Uganda’s President Yoweri Museveni on Tuesday evening confirmed the shutdown of social media channels in the country ahead of Thursday’s General Election.
Earlier on Tuesday, Uganda Communications Commission (UCC), the country’s communication governing body, denied allegations of imposing restrictions on communication channels. It said it had not been given any directive to disrupt social media or slow down the internet.
The UCC is mandated by law to regulate the communications sector.
The President apologised for inconveniences caused to social media users and blamed the shutdown on social media platforms that blocked accounts of National Resistance Movement (NRM) supporters.

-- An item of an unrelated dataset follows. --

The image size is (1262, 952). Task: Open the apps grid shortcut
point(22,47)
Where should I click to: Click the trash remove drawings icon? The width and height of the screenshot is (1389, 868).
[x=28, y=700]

On Monday, Facebook said it had shut a slew of accounts belonging to Ugandan government officials accused of seeking to manipulate public debate ahead of elections.
While delivering his address to the nation ahead of the Thursday polls, Mr Museveni said Facebook refused to heed the appeals by the government to unblock his supporters’ social media pages. Following Facebook's refusal, the government then shut down the internet, he said.
“Why would anybody do that? When I heard about that, I told our people to warn them…That social channel you are talking about, if it’s operating in Uganda, it should be used equitably by everybody who wants to use it. If you want to take sides against the NRM, then that group will not operate in Uganda. Uganda is ours, it’s not anybody’s…And I am sure government has closed the social media.
“There is no way anybody can come [here] and play around with our country and decide who is good [and] who is bad. I’m therefore very sorry about the inconvenience to those who have been using this channel.
“We cannot tolerate the arrogance of anybody coming [here] to decide for us who is good and who is bad,” the president added.
Most Ugandans who are not using Virtual Private Networks (VPN) to access the internet, on Tuesday woke up to find their social media channels, especially Facebook and WhatsApp, switched off, something that confirmed the fears last week that the government would shut down the internet ahead of the election.
Mr Museveni, who is seeking to extend his 35-year rule, urged Ugandans to go out and vote in big numbers without fear or intimidation and vowed to deal with violence mongers. He also warned against cheating and boasted of a strong army, economy and stable country where the vote matters.